Security and Privacy Concerns
Cybersecurity experts have raised serious concerns about the app’s data collection practices and security risks. The app uses third-party software called Elfsight to send push notifications, requiring a unique digital fingerprint that can track users across sessions.
This information is then shared with companies like OneSignal, a push notification service provider. Experts say such data sharing without proper disclosure is particularly concerning for devices connected to sensitive government networks.
Additionally, the app’s privacy manifest is blank, indicating no data is collected—a claim experts describe as misleading. Researchers also noted that the app’s public presence was managed through an amateur WordPress developer, which may introduce further security vulnerabilities.
Cybersecurity researcher Adam Enger told NOTUS that “advanced state attackers are 10 miles ahead of me already. They’re watching the app for every single update, they’re comparing versions, they’re looking for one slip-up.”
Rollout and Federal Implications
The rollout is expected to begin at the FAA next week. Former government IT expert Sonny Hashmi warned, “any app that is installed on government-issued devices can potentially create backdoor access to government networks behind the firewall.” Given that government phones often connect to sensitive internal networks, the stakes are high.
Sen.

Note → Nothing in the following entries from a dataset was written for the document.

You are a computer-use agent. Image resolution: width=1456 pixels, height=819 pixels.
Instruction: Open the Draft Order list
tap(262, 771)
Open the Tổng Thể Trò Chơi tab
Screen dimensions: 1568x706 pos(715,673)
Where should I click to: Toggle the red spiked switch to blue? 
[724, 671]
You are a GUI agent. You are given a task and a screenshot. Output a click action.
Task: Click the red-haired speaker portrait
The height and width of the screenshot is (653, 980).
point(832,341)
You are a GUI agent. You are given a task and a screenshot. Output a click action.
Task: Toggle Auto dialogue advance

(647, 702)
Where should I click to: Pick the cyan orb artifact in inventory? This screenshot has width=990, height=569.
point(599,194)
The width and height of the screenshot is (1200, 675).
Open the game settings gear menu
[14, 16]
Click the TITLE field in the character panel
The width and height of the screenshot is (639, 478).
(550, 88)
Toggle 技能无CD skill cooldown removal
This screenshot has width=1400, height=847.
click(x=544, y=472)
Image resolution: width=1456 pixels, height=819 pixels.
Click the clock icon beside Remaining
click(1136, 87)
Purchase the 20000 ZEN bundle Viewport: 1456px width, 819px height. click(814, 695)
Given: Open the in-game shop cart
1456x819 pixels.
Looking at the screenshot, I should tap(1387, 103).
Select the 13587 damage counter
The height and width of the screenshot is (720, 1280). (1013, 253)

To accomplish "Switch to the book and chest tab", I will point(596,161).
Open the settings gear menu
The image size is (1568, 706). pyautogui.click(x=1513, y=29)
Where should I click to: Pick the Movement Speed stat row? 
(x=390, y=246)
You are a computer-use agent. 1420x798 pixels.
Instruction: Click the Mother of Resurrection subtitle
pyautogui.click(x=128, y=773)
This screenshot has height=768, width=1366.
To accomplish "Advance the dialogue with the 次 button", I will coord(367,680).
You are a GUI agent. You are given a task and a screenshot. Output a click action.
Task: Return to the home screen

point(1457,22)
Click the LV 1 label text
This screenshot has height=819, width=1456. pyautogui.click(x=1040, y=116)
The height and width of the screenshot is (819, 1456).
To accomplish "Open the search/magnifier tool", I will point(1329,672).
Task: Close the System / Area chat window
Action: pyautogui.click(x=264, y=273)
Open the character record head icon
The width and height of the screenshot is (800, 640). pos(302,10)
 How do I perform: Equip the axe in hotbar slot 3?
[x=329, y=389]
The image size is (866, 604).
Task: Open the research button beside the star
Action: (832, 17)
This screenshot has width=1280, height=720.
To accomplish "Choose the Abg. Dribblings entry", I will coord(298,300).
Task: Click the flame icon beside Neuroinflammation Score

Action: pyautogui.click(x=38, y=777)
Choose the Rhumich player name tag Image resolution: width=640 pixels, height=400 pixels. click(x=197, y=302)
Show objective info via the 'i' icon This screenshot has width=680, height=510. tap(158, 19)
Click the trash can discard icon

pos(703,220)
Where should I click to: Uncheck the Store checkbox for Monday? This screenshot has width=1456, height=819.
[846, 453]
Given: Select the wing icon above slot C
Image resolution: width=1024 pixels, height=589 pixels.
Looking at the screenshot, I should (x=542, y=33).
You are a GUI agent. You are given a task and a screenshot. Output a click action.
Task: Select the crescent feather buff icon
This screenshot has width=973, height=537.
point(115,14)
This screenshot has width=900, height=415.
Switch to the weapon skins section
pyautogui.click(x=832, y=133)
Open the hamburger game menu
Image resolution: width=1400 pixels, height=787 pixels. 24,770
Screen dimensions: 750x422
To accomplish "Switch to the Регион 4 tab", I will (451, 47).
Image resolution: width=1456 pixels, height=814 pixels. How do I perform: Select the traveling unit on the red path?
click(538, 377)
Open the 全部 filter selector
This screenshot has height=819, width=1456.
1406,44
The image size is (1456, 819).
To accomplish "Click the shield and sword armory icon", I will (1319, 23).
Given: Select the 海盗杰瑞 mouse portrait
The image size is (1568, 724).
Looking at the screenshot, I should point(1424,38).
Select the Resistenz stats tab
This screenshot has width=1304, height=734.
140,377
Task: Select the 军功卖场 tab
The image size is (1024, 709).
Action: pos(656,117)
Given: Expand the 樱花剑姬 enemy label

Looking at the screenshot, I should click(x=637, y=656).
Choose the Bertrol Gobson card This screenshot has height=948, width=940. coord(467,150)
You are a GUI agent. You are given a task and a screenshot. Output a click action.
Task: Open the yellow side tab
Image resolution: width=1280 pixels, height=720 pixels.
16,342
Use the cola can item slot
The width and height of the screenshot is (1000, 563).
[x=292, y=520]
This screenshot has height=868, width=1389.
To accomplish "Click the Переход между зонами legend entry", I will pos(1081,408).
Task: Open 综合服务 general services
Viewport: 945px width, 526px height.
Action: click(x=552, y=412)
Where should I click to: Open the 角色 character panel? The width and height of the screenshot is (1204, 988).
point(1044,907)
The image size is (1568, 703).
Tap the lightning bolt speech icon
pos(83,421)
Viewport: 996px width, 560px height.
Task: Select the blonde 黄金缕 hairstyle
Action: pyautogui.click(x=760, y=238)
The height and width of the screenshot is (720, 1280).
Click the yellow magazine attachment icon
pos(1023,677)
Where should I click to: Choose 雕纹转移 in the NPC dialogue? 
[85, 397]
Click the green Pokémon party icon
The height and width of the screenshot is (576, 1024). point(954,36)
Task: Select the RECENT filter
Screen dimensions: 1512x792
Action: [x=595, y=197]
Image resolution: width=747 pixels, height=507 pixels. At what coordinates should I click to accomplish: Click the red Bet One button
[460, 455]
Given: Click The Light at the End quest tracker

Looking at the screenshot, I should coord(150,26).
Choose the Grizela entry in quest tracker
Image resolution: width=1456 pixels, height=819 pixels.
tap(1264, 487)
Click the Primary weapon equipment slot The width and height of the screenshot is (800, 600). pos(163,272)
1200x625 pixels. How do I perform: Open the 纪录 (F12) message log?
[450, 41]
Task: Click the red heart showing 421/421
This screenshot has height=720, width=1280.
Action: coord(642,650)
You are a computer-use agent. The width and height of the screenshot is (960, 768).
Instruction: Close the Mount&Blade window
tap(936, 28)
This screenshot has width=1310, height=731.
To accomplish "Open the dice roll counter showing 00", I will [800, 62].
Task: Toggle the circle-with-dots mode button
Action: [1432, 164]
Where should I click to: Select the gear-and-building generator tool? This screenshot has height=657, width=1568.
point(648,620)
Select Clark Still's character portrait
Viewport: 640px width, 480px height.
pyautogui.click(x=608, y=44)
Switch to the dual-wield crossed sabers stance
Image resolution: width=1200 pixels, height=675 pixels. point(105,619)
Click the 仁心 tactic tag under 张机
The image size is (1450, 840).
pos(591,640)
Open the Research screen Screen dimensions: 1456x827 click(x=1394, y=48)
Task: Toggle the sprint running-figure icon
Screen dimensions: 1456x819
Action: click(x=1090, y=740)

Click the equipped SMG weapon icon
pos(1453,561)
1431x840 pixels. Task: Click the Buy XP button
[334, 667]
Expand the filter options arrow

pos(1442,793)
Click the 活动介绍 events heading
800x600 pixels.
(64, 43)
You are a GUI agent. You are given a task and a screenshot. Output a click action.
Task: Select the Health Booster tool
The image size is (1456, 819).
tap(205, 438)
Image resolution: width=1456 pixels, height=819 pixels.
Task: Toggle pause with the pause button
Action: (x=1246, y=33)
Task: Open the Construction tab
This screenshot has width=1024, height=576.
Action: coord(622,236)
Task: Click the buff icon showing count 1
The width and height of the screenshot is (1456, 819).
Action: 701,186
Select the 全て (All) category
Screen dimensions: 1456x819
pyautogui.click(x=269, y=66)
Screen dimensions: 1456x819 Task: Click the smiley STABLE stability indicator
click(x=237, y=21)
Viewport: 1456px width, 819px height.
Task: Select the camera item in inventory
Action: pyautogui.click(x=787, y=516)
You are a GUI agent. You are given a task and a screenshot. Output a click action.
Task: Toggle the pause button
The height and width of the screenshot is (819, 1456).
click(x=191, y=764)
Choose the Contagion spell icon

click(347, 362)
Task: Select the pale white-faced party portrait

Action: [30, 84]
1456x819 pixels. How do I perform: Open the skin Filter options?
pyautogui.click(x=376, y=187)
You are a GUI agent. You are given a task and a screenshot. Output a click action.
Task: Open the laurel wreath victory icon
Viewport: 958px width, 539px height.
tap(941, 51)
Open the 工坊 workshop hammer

Dick Durbin, ranking member of the Senate Judiciary Committee, criticized the White House, saying the app “appears to pose a cybersecurity threat to its users.” Durbin also highlighted recent funding cuts to the Cybersecurity and Infrastructure Security Agency (CISA), noting that reduced resources make government-issued apps like this even riskier.
White House Response
The White House pushed back against criticism, claiming that “all information on the app is safe and secure,” and that reliance on third-party services is “standard” for applications. However, critics argue that standard commercial practices are not suitable for devices used by federal employees with access to sensitive government systems.
Cybersecurity expert Andrew Hoog offered a more measured perspective, stating, “We see plenty of applications that have significant, egregious issues. This app could have better hygiene, but it doesn’t come close to any of those sorts of things.” Experts emphasize that frameworks like FedRAMP and GovCloud exist to mitigate these types of risks on government devices.